Introduction#
TabNet is an attentive, interpretable deep learning architecture for tabular data, implemented in PyTorch. This project is a maintained fork of the original DreamQuark TabNet, with improvements for metrics, GPU support, and usability. It is suitable for classification, regression, and multitask learning on tabular datasets.
Installation#
Install TabNet using pip:
pip install pytorch-tabnet2
Original Repository#
This project is a maintained fork of the original DreamQuark TabNet implementation:
Key Features#
Supports classification, regression, multitask, and unsupervised pretraining
GPU acceleration and efficient data handling
Interpretable feature masks and explanations
Flexible API for research and production
For more details, see the original paper: https://arxiv.org/pdf/1908.07442.pdf
Project Changes from the Original Implementation#
Key Changes from Original#
Removed the PyTorch DataLoader, which previously accessed each datapoint individually and limited vectorization, resulting in slow performance. Data is now processed in a more efficient, vectorized manner.

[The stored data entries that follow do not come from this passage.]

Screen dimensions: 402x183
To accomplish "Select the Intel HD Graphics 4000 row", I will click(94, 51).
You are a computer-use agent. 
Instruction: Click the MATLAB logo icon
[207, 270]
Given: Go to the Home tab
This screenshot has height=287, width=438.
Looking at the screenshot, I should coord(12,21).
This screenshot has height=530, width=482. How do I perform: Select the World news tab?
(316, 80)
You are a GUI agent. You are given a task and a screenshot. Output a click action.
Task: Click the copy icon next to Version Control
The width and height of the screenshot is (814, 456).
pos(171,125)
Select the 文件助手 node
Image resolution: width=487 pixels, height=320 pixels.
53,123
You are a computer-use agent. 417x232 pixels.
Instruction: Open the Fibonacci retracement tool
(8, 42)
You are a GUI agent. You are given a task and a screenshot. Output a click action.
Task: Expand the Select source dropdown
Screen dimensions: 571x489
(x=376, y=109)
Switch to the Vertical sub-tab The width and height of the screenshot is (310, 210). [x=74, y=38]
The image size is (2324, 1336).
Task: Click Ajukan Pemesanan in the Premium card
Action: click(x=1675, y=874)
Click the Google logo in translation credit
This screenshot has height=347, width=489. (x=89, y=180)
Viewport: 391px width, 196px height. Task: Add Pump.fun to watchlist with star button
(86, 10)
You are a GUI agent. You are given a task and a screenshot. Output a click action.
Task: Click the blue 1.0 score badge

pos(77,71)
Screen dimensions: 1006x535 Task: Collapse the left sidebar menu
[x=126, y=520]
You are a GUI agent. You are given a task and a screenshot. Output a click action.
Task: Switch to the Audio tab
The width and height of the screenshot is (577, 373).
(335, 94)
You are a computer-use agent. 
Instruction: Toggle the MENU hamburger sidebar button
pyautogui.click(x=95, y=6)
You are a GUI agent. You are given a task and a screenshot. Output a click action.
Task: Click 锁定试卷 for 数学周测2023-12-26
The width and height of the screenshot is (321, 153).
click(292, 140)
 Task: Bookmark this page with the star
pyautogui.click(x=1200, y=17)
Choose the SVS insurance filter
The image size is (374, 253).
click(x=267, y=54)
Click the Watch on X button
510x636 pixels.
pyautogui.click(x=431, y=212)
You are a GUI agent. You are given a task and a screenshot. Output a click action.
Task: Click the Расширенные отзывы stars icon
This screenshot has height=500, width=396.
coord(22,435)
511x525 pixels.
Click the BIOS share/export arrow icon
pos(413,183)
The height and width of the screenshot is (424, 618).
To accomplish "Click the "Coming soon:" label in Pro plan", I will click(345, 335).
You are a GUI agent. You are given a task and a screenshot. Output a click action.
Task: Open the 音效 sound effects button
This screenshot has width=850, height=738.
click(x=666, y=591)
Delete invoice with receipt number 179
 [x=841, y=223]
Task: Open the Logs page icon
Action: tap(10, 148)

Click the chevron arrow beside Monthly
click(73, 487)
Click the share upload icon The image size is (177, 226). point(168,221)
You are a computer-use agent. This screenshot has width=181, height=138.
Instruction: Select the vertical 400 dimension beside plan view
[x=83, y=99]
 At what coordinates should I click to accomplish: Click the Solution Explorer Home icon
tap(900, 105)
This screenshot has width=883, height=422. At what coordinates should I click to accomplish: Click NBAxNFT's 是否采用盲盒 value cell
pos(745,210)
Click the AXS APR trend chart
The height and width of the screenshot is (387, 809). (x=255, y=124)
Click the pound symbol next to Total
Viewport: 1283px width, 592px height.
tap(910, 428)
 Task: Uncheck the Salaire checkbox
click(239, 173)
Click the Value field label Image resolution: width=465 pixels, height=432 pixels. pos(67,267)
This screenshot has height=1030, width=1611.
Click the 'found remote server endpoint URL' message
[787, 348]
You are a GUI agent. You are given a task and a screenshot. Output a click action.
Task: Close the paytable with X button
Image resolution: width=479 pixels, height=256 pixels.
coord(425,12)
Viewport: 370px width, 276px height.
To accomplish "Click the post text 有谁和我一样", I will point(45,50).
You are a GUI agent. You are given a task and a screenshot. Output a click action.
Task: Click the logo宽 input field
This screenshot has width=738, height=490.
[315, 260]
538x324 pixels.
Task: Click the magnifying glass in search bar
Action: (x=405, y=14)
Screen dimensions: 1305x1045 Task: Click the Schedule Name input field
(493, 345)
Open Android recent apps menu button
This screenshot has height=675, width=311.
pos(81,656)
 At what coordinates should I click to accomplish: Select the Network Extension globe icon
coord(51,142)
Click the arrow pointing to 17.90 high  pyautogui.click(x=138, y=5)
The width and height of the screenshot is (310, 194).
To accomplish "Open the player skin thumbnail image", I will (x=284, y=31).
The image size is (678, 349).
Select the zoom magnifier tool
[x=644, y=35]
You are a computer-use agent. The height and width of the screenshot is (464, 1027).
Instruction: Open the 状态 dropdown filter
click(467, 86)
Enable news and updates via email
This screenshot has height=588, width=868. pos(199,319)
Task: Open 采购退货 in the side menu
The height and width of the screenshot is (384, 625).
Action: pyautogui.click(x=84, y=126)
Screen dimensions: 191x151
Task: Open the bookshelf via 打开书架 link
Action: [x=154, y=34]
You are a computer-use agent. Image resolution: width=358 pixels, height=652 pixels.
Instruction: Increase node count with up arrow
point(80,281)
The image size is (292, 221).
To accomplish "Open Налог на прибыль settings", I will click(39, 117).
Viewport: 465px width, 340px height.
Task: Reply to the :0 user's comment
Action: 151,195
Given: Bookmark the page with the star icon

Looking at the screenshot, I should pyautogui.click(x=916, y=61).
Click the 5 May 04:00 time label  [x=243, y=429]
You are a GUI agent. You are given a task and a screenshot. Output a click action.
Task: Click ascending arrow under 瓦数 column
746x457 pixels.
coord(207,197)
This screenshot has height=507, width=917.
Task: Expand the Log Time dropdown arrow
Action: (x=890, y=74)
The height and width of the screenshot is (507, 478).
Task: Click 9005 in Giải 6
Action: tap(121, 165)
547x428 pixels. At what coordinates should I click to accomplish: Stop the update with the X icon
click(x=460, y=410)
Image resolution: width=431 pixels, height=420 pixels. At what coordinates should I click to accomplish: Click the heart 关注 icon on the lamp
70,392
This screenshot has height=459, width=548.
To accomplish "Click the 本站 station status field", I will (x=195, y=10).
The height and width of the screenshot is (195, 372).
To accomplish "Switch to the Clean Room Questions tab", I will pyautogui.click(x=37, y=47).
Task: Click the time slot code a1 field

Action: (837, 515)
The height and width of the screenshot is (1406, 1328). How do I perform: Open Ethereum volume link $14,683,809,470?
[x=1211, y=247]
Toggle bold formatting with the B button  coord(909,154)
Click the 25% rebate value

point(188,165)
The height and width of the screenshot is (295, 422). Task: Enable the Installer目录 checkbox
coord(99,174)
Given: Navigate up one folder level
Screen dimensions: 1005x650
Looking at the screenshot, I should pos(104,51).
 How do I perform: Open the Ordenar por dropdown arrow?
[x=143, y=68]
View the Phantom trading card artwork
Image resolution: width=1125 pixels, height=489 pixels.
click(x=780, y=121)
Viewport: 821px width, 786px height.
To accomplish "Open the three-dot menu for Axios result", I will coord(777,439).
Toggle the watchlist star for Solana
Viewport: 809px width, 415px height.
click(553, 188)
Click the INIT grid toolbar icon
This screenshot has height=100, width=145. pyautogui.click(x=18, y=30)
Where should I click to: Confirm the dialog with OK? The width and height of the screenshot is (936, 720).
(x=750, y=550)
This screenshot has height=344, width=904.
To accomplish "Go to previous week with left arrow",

Replaced sklearn metrics with torcheval, enabling fast, GPU-accelerated metric computation without the need to move data to the CPU or convert to numpy.
Shifted data weighting from the sampling/data loading stage to the loss function and metric calculations, providing more flexibility and efficiency.
Key Improvements#
Added comprehensive unittests, achieving over 90% code coverage for improved reliability and maintainability.
Significantly reduced training time on both CPU and GPU, primarily due to the removal of the DataLoader and improved vectorization.
Enabled real-time validation metric calculation on the GPU during training, leveraging torcheval for efficient, on-device evaluation.
Added type annotations throughout the codebase for improved code clarity and static analysis.
Added support for newer versions of Python: 3.10, 3.11, 3.12, and 3.13.